广义线性模型中的参数估计及变量选择方法研究

发布时间：2019-03-20 14:02

【摘要】：模型选择问题是统计分析中一个至关重要的问题。如何使得建立的模型更加精确是所有学者研究的重中之重。当模型中存在复共线性问题时,怎样解决这样的问题是现目前研究中的关键。本文分成两种情况对广义线性模型中的这一问题进行分析并提出在各种情况下应该如何处理。第一种情况是当模型中我们所选择的每一个变量都不可缺少,同时这些变量之间又具有一定的多重共线性问题时,我们通常选择岭估计方法,因为岭估计不仅仅能够选出所有的变量,同时岭估计还对模型进行了一定的压缩惩罚,能够解决多重共线性问题。

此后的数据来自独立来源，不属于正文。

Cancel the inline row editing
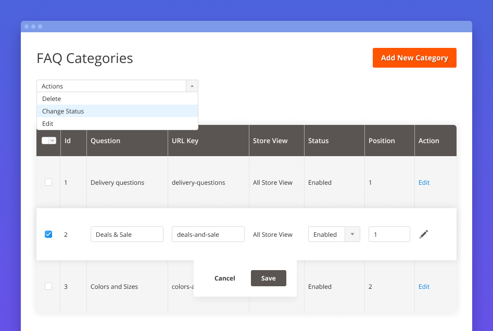The height and width of the screenshot is (331, 493). [224, 278]
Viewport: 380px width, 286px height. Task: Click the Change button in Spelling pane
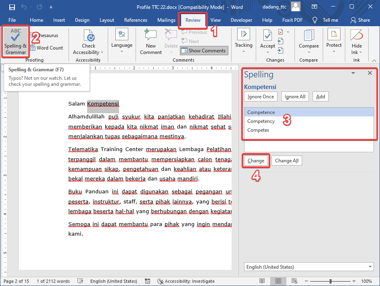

但是由于岭估计中含有岭参数,岭参数的选取直接影响模型的精确度。所以本文通过对岭参数在一般线性模型和广义线性模型中的参数估计方法进行总结,同时提出一种新的岭参数估计方法,且将这些参数估计方法运用于Logistic岭回归模型中,进行分析。运用Monte Carlo模拟,通过比较模型的均方误差(MSE)、参数的均值、参数的标准差(SD)来进行比较分析,得到新提出的参数估计方法在Logistic回归模型中,不仅具有相对较小的MSE,并且是这些参数估计方法中最稳定的一种,从而可以得到新提出的岭参数估计方法相对较优。第二种情况是当模型是含有一些对模型无用变量的大型模型时,需要对模型中的变量进行筛选,通过压缩惩罚使得一些解释变量的回归系数压缩到零,进而达到变量选择的目的。本文先对文献中提出的一些经典的变量选择方法LASSO、SCAD、Elastic Net和MCP进行综述。并且由于在Breheny和Huang(2011)这篇文章中曾指出在一般线性回归模型和Logistic回归模型下,MCP都相对优于LASSO和SCAD,所以本文将这四种变量选择方法运用到Poisson回归模型中并在不同情况下进行了模拟实验。当变量之间是相对独立的,得到MCP能够准确的找出解释变量中系数不为零的变量,同时选出的其他不相关的变量是最少的;当变量之间有一定的相关关系时,MCP同时也是这几种变量选择方法中能够最准确的找出所需的变量;当变量之间含有一定的组效应时,MCP相对效果也是非常的理想。因此我们得到MCP变量选择方法,相对而言优于LASSO、SCAD和Elastic Net变量选择方法。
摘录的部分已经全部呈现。